Épisode 3/ Une éclosion

POURQUOI ON SE LÈVE TÔT POUR LA ROSE ?
D’un geste tournant, Samia détache, de leurs bases, les têtes de fleurs. À la main. Le soleil se lève à peine sur la vallée du Dadès, et Samia sait qu’il faut se hâter : pour maintenir une concentration en arômes élevée, les roses doivent être cueillies très tôt le matin, dans les 24h suivant l’éclosion des boutons. Elles seront traitées rapidement pour ne pas endommager la délicate récolte.

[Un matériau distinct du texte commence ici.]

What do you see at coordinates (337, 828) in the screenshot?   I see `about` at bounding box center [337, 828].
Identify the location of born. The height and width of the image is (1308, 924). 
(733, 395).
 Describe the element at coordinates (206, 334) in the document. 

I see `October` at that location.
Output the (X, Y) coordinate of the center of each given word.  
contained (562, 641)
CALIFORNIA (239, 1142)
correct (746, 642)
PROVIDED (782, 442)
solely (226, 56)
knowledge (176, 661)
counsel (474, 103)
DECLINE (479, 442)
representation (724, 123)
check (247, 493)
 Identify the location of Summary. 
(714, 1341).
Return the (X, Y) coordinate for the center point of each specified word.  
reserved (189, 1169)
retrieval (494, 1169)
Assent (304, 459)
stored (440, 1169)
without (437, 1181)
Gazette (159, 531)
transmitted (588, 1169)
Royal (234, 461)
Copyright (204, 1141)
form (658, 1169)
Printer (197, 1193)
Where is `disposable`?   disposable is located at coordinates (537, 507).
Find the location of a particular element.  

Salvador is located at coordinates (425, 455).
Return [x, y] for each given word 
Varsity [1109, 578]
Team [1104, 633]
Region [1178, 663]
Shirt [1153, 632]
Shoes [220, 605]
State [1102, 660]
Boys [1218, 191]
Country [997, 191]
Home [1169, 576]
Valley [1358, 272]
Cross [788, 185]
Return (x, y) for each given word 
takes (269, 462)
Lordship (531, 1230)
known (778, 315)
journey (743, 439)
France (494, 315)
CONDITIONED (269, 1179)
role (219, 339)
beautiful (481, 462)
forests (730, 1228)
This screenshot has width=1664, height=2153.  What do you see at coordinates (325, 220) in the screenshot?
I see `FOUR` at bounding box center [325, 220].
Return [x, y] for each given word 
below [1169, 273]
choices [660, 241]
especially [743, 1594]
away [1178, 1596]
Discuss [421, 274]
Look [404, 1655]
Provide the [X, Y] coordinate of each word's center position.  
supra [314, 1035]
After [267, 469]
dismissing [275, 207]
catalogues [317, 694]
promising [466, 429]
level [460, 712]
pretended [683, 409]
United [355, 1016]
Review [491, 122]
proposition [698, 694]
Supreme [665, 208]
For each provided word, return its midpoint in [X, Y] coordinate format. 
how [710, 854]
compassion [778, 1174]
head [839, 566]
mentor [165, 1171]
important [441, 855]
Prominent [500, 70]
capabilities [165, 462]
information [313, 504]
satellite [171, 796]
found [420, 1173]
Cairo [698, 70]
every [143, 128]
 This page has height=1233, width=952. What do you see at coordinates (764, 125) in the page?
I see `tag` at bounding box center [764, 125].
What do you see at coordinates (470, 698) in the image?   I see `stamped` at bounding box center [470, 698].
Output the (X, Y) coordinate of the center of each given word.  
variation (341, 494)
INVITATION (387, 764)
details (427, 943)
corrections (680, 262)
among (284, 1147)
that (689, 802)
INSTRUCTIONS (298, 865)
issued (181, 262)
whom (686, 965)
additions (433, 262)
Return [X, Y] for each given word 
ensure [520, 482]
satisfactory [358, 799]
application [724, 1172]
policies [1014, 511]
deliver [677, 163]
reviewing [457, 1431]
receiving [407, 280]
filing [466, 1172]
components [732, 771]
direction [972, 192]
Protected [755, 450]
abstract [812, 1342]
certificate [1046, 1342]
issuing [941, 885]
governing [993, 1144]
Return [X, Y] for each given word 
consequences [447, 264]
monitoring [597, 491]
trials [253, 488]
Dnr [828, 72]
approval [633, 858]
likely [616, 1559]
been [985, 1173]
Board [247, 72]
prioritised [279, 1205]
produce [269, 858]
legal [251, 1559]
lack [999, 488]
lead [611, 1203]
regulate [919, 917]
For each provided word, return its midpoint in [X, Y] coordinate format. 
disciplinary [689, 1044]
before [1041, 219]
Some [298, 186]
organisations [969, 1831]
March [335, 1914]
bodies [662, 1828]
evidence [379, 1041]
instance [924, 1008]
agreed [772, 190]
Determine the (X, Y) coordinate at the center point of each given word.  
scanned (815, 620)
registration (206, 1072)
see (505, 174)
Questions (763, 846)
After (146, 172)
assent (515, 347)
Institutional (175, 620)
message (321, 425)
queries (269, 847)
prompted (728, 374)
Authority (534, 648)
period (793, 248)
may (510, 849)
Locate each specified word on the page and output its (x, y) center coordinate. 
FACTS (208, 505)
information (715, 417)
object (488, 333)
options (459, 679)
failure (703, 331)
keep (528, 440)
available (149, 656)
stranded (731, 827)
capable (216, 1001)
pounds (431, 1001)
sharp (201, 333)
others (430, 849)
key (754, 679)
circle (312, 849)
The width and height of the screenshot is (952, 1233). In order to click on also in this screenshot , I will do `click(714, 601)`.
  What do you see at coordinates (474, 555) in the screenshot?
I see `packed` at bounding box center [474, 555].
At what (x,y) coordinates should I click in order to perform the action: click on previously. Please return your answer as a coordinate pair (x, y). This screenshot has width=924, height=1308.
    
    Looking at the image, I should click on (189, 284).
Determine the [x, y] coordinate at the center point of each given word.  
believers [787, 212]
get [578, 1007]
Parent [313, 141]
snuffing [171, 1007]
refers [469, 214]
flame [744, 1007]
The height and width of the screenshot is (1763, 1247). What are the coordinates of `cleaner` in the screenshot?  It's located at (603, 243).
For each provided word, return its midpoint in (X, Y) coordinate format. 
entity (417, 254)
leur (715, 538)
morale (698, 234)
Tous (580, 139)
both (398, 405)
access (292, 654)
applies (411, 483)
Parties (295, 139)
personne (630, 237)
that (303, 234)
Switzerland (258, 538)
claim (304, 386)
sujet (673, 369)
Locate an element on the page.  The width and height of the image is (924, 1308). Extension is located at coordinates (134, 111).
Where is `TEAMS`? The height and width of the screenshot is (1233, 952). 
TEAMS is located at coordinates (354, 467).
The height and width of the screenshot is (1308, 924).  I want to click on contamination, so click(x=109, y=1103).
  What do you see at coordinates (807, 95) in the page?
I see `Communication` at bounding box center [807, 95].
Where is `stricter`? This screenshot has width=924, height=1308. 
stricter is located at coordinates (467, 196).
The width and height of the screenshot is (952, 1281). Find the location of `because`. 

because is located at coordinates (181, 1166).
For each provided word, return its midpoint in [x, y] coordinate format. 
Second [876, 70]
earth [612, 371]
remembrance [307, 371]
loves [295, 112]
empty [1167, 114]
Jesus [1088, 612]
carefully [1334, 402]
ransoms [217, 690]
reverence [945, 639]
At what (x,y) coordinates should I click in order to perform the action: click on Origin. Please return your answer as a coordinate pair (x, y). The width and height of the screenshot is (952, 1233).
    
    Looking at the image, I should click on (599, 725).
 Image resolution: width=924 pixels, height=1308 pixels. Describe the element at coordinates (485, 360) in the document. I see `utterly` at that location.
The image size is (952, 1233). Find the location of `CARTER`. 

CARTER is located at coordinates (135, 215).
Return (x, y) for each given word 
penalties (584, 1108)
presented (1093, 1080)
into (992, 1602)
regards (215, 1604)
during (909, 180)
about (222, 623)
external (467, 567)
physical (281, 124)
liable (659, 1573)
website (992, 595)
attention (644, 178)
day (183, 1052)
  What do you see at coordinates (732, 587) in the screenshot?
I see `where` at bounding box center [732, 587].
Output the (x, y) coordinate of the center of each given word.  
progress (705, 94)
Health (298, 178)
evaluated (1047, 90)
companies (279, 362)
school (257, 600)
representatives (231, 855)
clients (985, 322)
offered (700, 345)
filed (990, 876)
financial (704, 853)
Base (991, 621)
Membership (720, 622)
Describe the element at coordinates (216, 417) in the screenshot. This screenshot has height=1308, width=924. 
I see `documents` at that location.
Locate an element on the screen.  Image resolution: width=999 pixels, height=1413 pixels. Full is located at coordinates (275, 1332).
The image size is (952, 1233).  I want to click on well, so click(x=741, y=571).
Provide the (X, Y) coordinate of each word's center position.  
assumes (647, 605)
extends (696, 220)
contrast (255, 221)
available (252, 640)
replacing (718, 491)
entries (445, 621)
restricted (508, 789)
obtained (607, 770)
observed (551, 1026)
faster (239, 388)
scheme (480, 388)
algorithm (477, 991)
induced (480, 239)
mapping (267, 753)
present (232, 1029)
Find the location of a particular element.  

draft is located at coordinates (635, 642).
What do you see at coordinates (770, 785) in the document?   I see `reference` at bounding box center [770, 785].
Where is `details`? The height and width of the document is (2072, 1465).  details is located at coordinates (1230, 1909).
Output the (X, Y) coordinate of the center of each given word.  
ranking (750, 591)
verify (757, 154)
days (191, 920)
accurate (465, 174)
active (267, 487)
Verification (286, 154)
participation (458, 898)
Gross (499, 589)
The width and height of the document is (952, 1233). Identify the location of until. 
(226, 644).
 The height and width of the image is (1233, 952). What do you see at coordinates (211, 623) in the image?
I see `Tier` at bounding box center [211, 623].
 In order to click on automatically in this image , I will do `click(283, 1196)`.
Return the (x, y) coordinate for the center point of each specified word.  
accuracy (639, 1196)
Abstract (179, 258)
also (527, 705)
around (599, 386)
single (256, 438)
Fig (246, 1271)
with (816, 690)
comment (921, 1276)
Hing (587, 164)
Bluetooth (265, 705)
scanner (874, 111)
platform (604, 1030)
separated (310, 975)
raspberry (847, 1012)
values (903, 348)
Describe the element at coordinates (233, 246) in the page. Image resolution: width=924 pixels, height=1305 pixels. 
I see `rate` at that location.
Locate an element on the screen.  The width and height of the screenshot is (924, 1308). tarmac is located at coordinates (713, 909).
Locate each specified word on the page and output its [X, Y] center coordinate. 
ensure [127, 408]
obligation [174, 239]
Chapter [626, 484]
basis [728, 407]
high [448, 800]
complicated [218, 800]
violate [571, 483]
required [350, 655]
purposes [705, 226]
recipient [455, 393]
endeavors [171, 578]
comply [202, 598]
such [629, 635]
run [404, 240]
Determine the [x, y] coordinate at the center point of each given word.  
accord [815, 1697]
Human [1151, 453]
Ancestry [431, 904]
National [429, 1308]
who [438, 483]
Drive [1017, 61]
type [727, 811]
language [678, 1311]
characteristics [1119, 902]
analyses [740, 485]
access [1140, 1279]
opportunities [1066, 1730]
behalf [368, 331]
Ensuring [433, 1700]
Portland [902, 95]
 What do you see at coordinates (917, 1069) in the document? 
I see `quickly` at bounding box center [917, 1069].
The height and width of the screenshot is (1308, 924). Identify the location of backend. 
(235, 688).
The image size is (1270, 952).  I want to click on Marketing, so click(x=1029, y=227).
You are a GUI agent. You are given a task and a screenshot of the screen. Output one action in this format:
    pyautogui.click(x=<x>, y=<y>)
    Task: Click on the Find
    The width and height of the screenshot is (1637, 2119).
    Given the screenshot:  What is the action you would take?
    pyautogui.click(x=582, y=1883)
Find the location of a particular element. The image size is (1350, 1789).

Comme chaque année au printemps, c’est l’heure de la cueillette de cette fleur aux trente pétales, que la grand-mère de Samia, déjà, adulait. La Rose Damascena. Dans ce village de Kelaa M’Gouna, au coeur de l’Atlas marocain, la culture de la Rose de Damas est une tradition séculaire. Ici on élabore des produits à base de rose depuis quatre générations.

Les rosiers s’épanouissent à 1500 m d’altitude. La Rose Damascena est très résistante, elle brave aussi bien les gelées hivernales que les grandes chaleurs estivales.
Nous posons les roses, dans des containers, dans l’eau bouillante. C’est le procédé de distillation. L’huile remonte et surnage à la surface, nous explique Samia.

Le producteur peut obtenir deux ingrédients naturels : l’huile essentielle et l’hydrolat. Il faut cinq tonnes de pétales pour obtenir un seul kilo d’huile essentielle de rose. Soit 3 à 4 millions de fleurs. La rose Damascena est très convoitée, et une bonne partie de la production mondiale de roses se partage entre la Bulgarie, le Maroc et la Turquie. À chaque pays correspond une qualité et des notes olfactives propres, comme les différents terroirs pour le vin.

Le soleil chauffe sur la Vallée des roses. Il paraît que le climat sec de la région favorise le parfum de ces roses. Et Samia sait combien, pour toute une filière, son geste est précieux.